Geezer Butler turns in a performance right from the top of his game. He aint missing Bill Ward. He locks onto Tommy Clufetos’ twin kick drums like a guided missile. Clufetos is astonishing. Thunder and fury and power and glory raining down like hammers of the gods. Sure, he’s not Bill Ward but Bill Ward sure as shit aint no Tommy Clufetos, either. The double-kick flourishes, tastefully and sparingly applied, add a real gloss to the mix, bringing a pleasingly contemporary edge to the sound that spawned heavy metal.
Ozzy? Well, he’s Ozzy, right? Shambolic, tottering and diminished by the nine lives he’s lived in the fast lane. Often flat, range shot to shit and weaving around with the stumbling uncertain gait of Bambi on roller-skates. Standing on a basket-ball. On ice. Does it matter, though? Does it hell. He finds a just-acceptable minimum furrow and ploughs through it to the end of the set. Hanging on by the finger-tips as the thick end of a hundred thousand people urge him on.
‘Symptom of the Universe’ powers to its end like a wrecking-ball through a tenement block and then the first and only moment of horrible doubt sets in; they’ve only gone and given Clufetos a drum solo, for fuck’s sake. One, they’re mind-numbing. Two, no one likes ‘em and three; it aint Bill Ward. Surely, now, the pro-Ward contingent will make themselves heard? Booing, maybe even a bottling of Clufetos, is surely on the cards? Didn’t happen, kids. Not at all. The solo is actually riveting and the cocky muthafucker only pauses several times, hand behind ear, demanding applause. And, waddya know?

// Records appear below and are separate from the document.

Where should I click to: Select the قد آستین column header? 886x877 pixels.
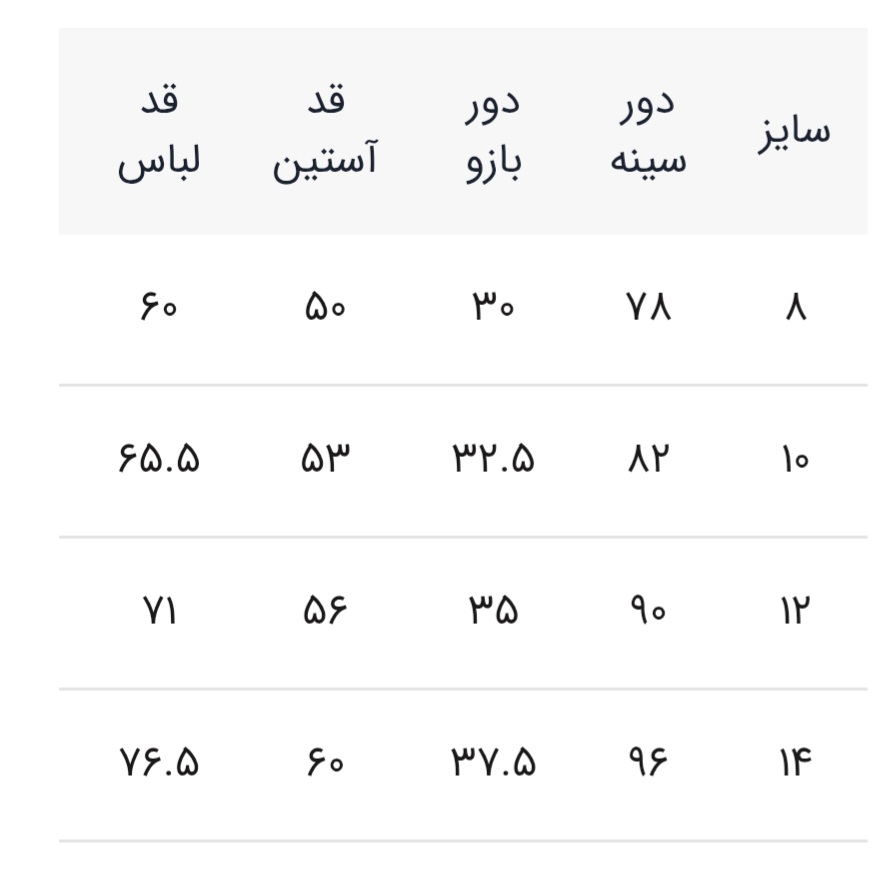(x=326, y=132)
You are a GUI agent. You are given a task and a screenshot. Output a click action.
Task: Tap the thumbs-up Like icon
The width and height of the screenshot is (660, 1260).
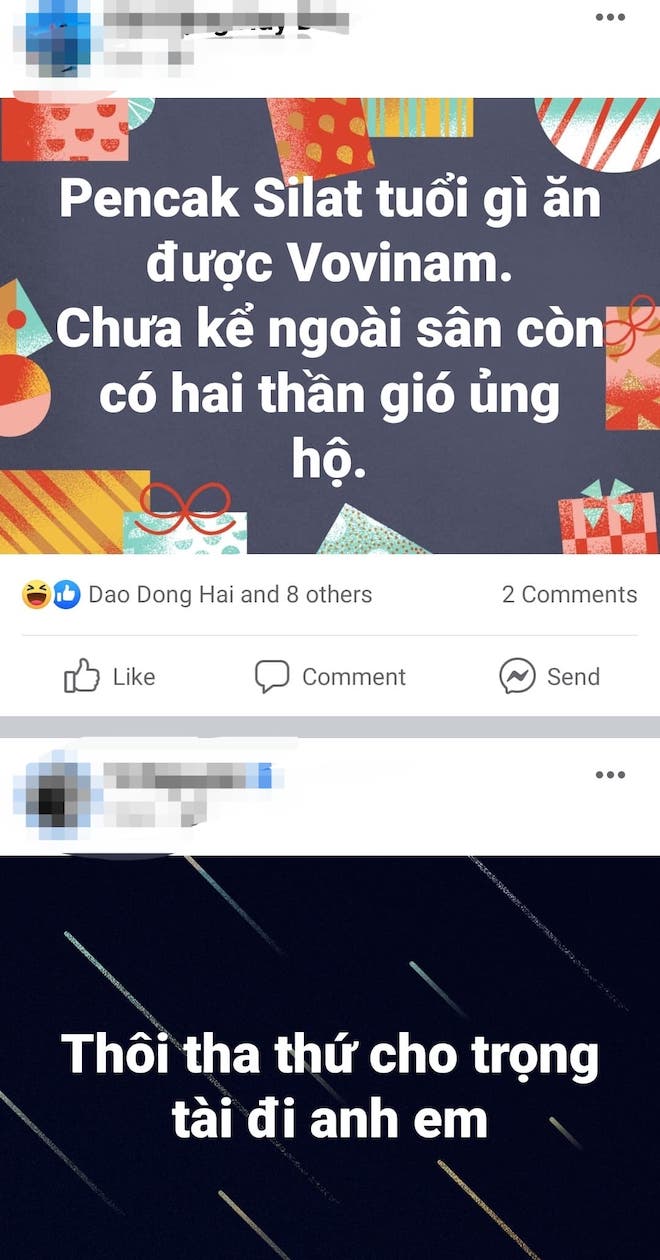(x=82, y=677)
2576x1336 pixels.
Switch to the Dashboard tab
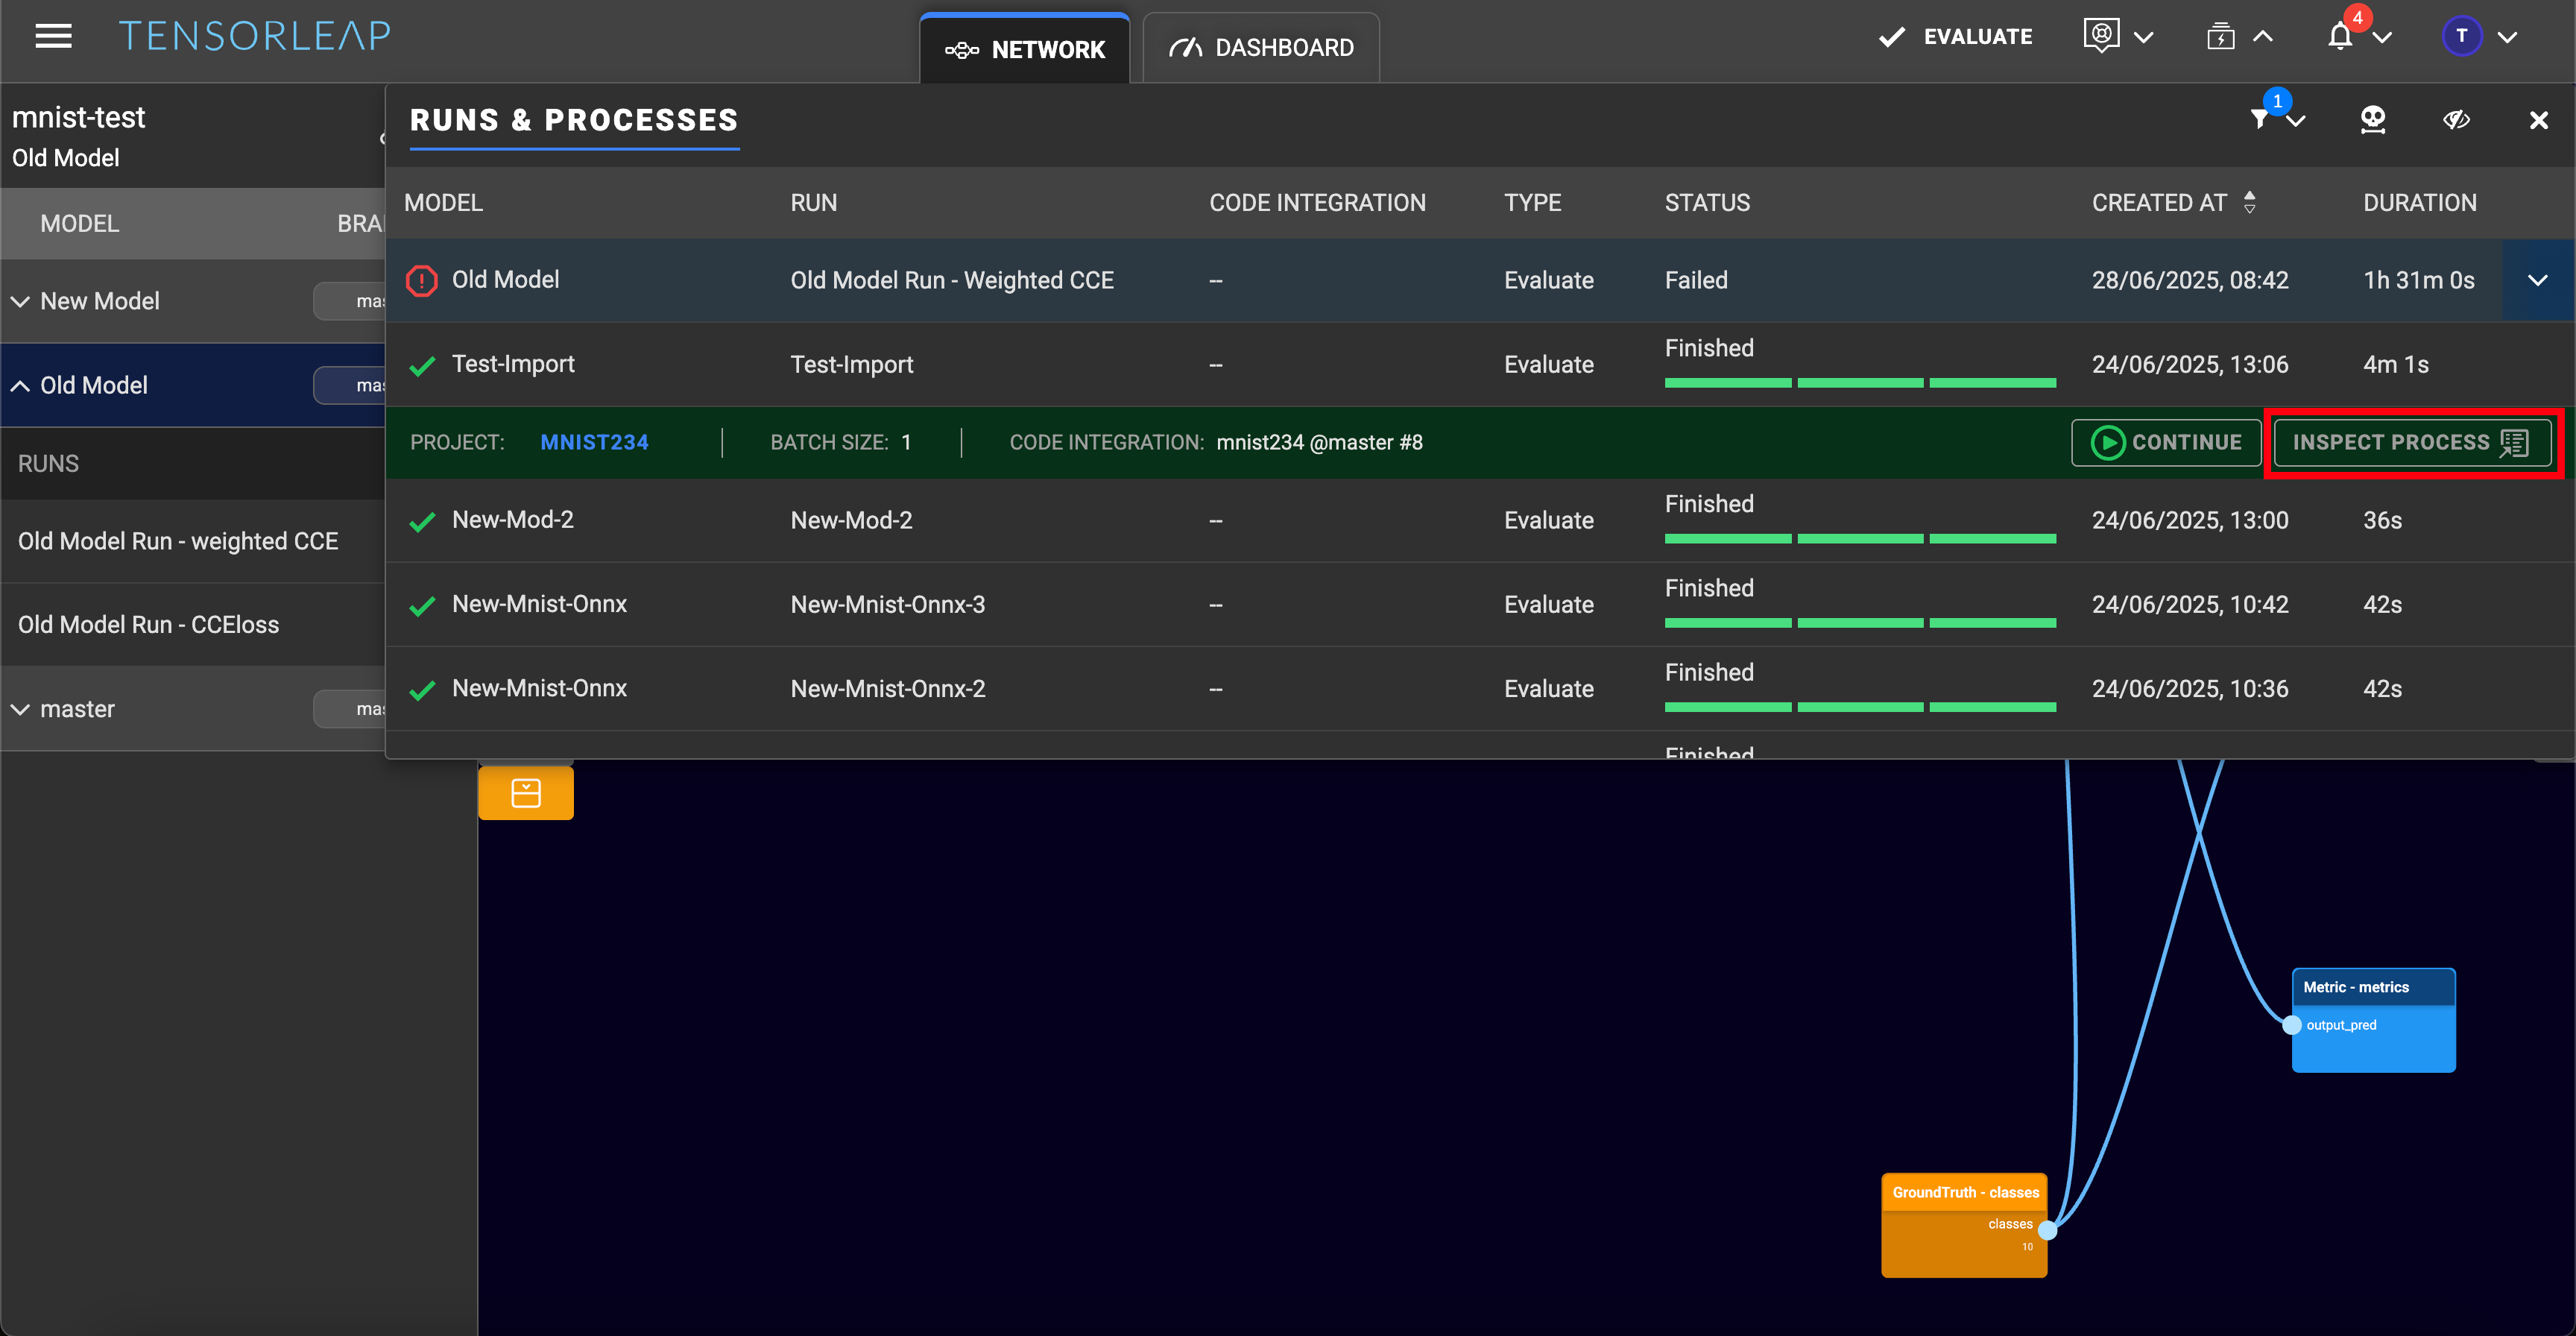tap(1261, 48)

He gets it; unreservedly and appreciatively.
There’s nothing in the way now, between the quartet and glory, and the final fivesome of ‘Iron Man’ ‘Fairies Wear Boots’ ‘Tomorrow’s Dream’ ‘Dirty Women’ and ‘Children of the Grave’ complete the history lesson.
Yeah, of course they played that song. As a single encore. It was a battering ram and it moved the air in front of us. I turned to my right and my work-buddy for the weekend, Metal Hammer’s Joe Daly, usually the epitome of laid-back California cool, was throwing the horns like a teenage speed-freak. He grinned at me. I grinned back.
Sabbath Bloody Sabbath? Yeah, it was and they were. I doubt we, or they, will walk this way again. Thanks for the memories.